# What is the worst dialogue of all time?



## MartialHorror (Aug 30, 2008)

Can give an actual line or just a movie..........

In terms of movies, I'd say.......well, any Italian horror flick. 

Although "Batman and Robin" might have the worst dialogue in a major motion picture.

"Let's kick some ice!" and "Adam and Eeeevil" were bad.........

Rob Zombies "Halloween" had a bad one-liner near the end, when the main gal says something like: "The boogeyman does exist, doesn't he?"

Or "House of the Dead 2": "I'm all alone, alone in the dark"....ugh, what's even worse is that, that is obvious reference to a Uwe Boll movie.

Alot of people will hate me for this.....but the "This is my card" from TDK didn't do it for me.
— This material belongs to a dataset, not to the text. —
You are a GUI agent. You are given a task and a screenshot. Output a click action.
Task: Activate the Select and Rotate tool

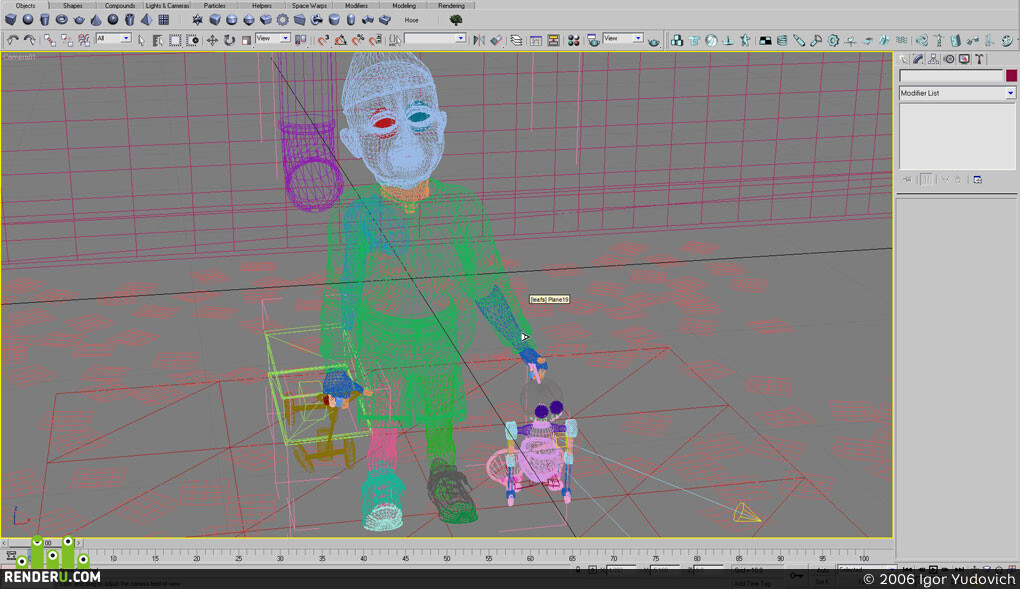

IT's not the worst, but was lazy compared to the rest of the dialogue.


----------



## Vonocourt (Aug 30, 2008)

_“20 years ago they kicked me out of the medical community for trying to put artificial intelligence in babies.”
_
Ummm...wha?


----------



## MartialHorror (Aug 30, 2008)

Some Clint Eastwood movie which is called Blood Works(I think) has a bad one.

"Show me your heart". If you remember the movie you would realize how bad it really was.


----------



## Koi (Aug 30, 2008)

"I'm not a GANGSTER, Anna!"

I'm so glad I didn't see that movie (Illegal Tender) but a commercial for it ran for like a month at work last year.


----------



## MartialHorror (Aug 30, 2008)

Even though I havent seen it, a movied called Woodchipper Massacre had some bad ones.

They push a guy into a woodchipper and looking at the remains say: "What a geek"


----------



## Bear Walken (Aug 30, 2008)

from X-Men .....



> Storm: Do you know what happens to a toad when it's struck by lightning?
> [pause]
> Storm: The same thing that happens to everything else.


----------



## MartialHorror (Aug 30, 2008)

OOOH, that's a good one.  

Oh yeah, Margot Kidder's inner-monologue in Superman(1) was pretty sucky. The "see through me" crap was simply.....crap, shaming a great movie.


----------



## PrognosisNegative (Aug 30, 2008)

im about to make you my wiotch


----------



## MartialHorror (Aug 30, 2008)

The Covenant?

Actually, I knew that one had some shitty lines but coudn't remember what.......


----------



## dreams lie (Aug 30, 2008)

> I'm the dude playin' the dude, disguised as another dude!



I have to say, that was just the worst comedic line I heard in film, not just Tropic Thunder.


----------



## Seany (Aug 30, 2008)

[YOUTUBE]http://www.youtube.com/watch?v=nN4aXtJvtbI[/YOUTUBE]


----------



## SPN (Aug 30, 2008)

Shoot Em Up, the part where he leaves the baby at the playground and the lady walks over to it and says "Oh my god, someone has left a baby" in the WORSE ACTING VOICE EVER. I tried looking for a clip, but no dice.


----------



## Seany (Aug 30, 2008)

[YOUTUBE]http://www.youtube.com/watch?v=QkLqKr3Y8PY&feature=related[/YOUTUBE]


----------



## Vonocourt (Aug 30, 2008)

SPN said:


> Shoot Em Up, the part where he leaves the baby at the playground and the lady walks over to it and says "Oh my god, someone has left a baby" in the WORSE ACTING VOICE EVER. I tried looking for a clip, but no dice.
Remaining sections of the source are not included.